I've had a tough few days, breathing-wise, and as a consequence, eating wise. I've been wanting salt, and I have slacked off mywater, so I'm bloated as a result. (Time to guzzle water and coconut water.) Bleh.
But I decided not to get into that negative mindset that goes into attack mode: Why didn't you eat more potassium-rich foods, dummy? Why did you have to have that salty soup, idiot?
No, none of that.
Here's why:
Yes, I weighed myself this morning, and got bummed over the bloat-weight. BUT...
I was listening to the radio while getting ready to go to Pilates (my first class since over three weeks ago, when I stopped going due to my breathing issues.) I am still not completely well. I'm still congested. But instead of feeling like someone was sitting on my chest and strangling me, it feels like they got off my chest and just have their hands around my throat and pressing a bit. It's improvement, though hardly wonderful. But I figured if all I could do was stretch, then that's what we'd do. I felt all stiff from sitting/lying around for 3.5 weeks. So, I needed, NEEDED, to get some exercise/stretching.
So, back to my morning moment: I was listening to the radio show in the bathroom, one on a local Christian station, and a lady who got up to 350 pounds was talking about her personal journey. And she said that the thing that clicked, that got her to begin to shed the weight was realizing and accepting how very much she was loved. That even at 350 pounds, her husband loved her, and God loved her. Being fat or skinny has no effect on true love. It shouldn't.
Hearing that reminded me that even I don't have a right to hate myself. It's counterproductive.
I turned my thoughts toward the loving and positive. I asked God to help me through the day, and I prayed for a few other folks,too. I decided NOT to berate myself, but love myself TODAY. I refused to get on the self-insulting bandwagon.
Pilates went better than I expected. It was very hard--some positions didn't let me breathe, so we couldn't do some stuff. But my wonderful trainer is a pro at finding how to make stuff work, no matter the obstacle. I didn't get as tough as workout as when I'm well, and yet I got to the point of some muscles burning and trembling. And I got props for keeping my abdominals engaged. Tough when oxygen is at a premium and I had to use mouth-inbreathing (which is normally a no-no in Pilates).
Next, I come home and I put on Oprah.
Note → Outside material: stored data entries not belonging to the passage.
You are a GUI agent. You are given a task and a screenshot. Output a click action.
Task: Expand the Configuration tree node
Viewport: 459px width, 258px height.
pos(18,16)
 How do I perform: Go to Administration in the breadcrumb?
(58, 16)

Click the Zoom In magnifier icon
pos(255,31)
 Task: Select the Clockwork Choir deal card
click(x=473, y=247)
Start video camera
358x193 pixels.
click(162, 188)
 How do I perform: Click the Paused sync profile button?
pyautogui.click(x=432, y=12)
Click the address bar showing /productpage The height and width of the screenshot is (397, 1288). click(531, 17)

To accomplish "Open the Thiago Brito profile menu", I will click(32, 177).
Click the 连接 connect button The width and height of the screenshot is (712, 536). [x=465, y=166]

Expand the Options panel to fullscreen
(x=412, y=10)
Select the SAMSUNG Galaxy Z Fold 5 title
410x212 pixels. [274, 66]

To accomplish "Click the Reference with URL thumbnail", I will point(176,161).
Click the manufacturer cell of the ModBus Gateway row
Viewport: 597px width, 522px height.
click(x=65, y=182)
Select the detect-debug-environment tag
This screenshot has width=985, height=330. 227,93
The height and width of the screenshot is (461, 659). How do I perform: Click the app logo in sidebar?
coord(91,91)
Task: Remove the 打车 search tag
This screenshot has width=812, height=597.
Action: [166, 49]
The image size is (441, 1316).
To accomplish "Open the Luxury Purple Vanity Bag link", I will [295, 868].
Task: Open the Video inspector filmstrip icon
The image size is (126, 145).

The show (just finished) was a follow-up to the Best Life week of shows. And Oprah, talking about her own weight loss journey of today, says, "It begins with love."
So that's two women with weight issues who both say this: START WITH LOVE.
Accept love--from God, from others, FROM YOURSELF. Give love, especially when you are hating yourself for whatever slip or bad choice. Don't ever hate on yourself (much less others). That doesn't help.
And love the body you have now, as Oprah said, because it's the body that God is blessing you in..now..today.
So, with that said, on to a book review:
Yesterday, I got myself a new "weight loss" book as a bit of motivation. I actually do find it motivating. It preempted a possible binge this pm (I was still insufficiently hydrated, and that thirst sensation was about to spur on some bad eating mojo.) But THE BIG SKINNY put a brake on it. (thank you, Carol Lay) It's a charming, amusing, practical, inspiring, friendly, useful book. It's done in comics strip/book style--all illustrated with writing in the panels--and it's just too cool. The author is honest about what worked for her, about the pitfalls, the saboteurs, exercise, whole foods, calorie counting, etc. She has a list of common foods and their calories, easy ways to eyeball measurements, shows the exercises she does, and displays in visual form how she fights off temptation.
I did a review for it for amazon just now.
If you like comic strips or comic books, I would really recommend this. Such fun. And so smartly done.
You know what, I recommend it even if you never have read a comic book in your life. Honestly.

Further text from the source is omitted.